The family of a Chester woman who vanished from a cruise ship have called for police to re-interview two former Disney employees.
More than three years have passed since 24-year-old Rebecca Coriam mysteriously disappeared from the Disney Wonder cruise liner she was working on as it sailed off the coast of Mexico.
Now after years of searching for the truth about what happened to their daughter, her parents are demanding investigators re-interview two ex-staff members, who they belive have “crucial” information.
The call comes as a former US police officer, who joined Disney security after Rebecca went missing, slated the investigation as “bungled”
Ann and Mike, of Guilden Sutton, say their daughter’s colleagues – who were working onboard the ï¿½580m family orientated liner when Rebecca disappeared – were not interviewed thoroughly enough by the investigating officer.
Speaking to The Chronicle Mike, 60, said: “They were on the ship at the same time as Rebecca. We think they should have been more vigorous with their investigation.
“Our indications are they could have a lot more information.”
Both staff members were interviewed by Supt Paul Rolle, from the Royal Bahamas Police force, who spoke to the Coriam family briefly as they left the Disney Wonder after collecting their daughter’s belongings.
But the family have always claimed they were being ‘kept in the dark’ about what happened in the early hours of March 22 2011, both by the company and the investigating officer.
Ann, Mike and their daughter Rachael, are now taking Disney to court and have filed papers in Orlando suing the company for $75,000, in a bid to finally get the truth.
“The figure is nothing to do with us,” said Mike, who explained $75,000 was the statutory minimum amount their attorney has to file to take the case forward.
“The money doesn’t mean anything to us, we just have to keep going. We will not give up.”
Appearing on BBC North West Tonight last week, Mike claimed:
Disney broke protocol when the ship refused to turn around to look for Rebecca.
The wrong coordinates were given to coastguards, which may have led to a search in the wrong area and demanded to know whether the ship's tracking system, which has to be on at all times, was turned off or faulty on the day Rebecca disappeared.

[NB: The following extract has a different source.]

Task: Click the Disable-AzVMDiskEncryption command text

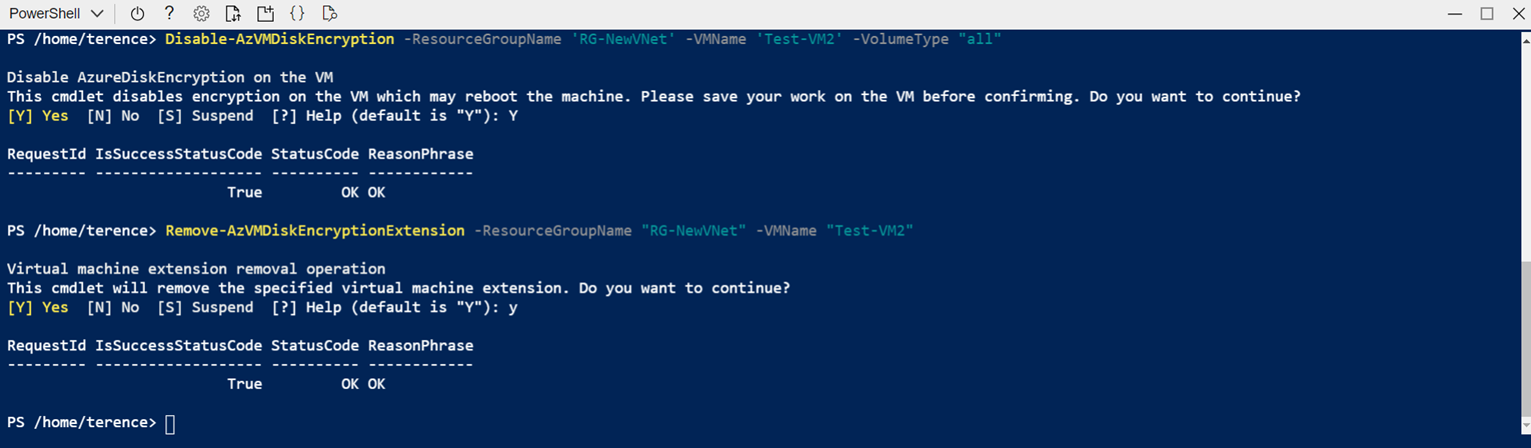Action: point(280,39)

The case could take years to make its way through the American courts, but the Coriams have said they will “never give up” in their search for answers – as they can’t get an inquest for their daughter unless police suggest foul play.
But they believe the original investigation failed; with no forensic investigation; and none of the 2,000 passengers being questioned by Supt Rolle – who was the only police officer to board the ship the day Rebecca disappeared.

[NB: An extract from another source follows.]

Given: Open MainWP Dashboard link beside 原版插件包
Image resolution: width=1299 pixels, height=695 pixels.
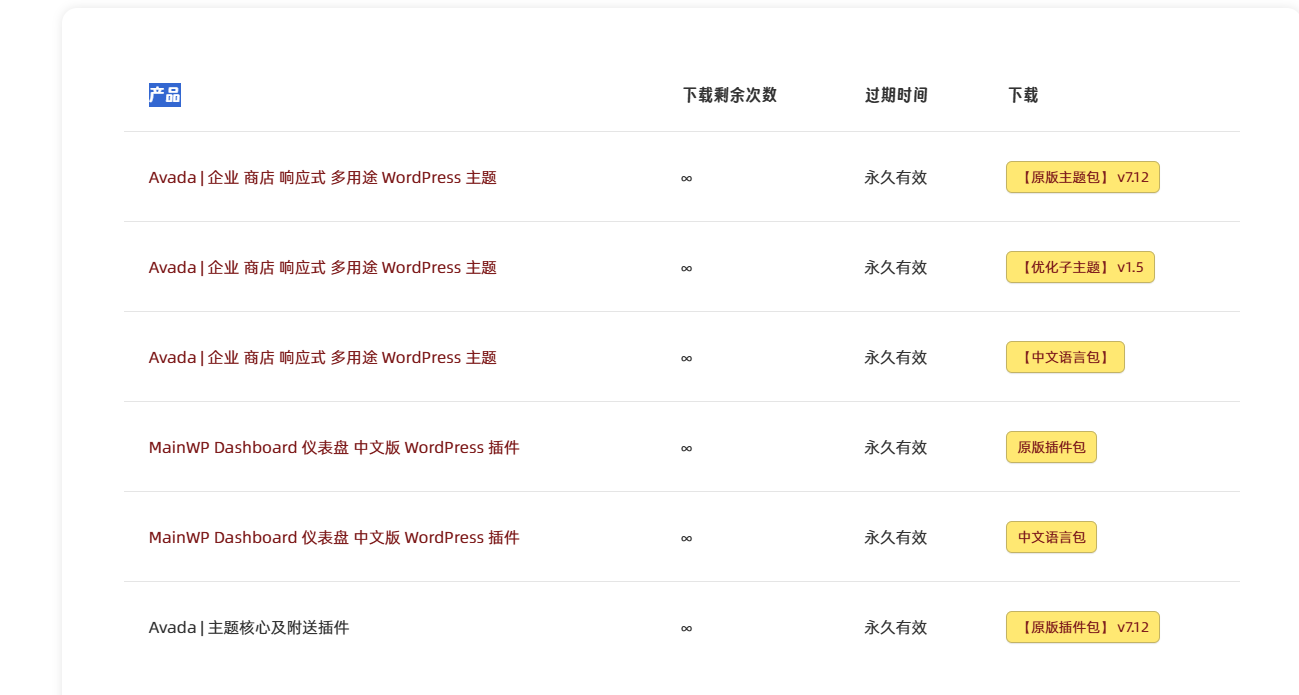Looking at the screenshot, I should [x=334, y=447].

And a former police officer who joined Disney security after Rebecca went missing, told the BBC the original investigation was “bungled”.
“There weren't proper statements taken and they ruined a perfectly good crime scene,” said Dawn Taplin who had a 17-year police career in the United States.
She claimed Disney had "boxed off" Rebecca's disappearance as suicide.
“'I asked if there was a suicide note. There wasn't. I asked if there was a diary. There was,” she said, adding, “something wasn't sitting right.”
The family claim Supt Rolle has not responded to their efforts to contact him and he was not available for The BBC or Chronicle
In a statement Disney said: “The allegations are without merit as we will prove in court.'”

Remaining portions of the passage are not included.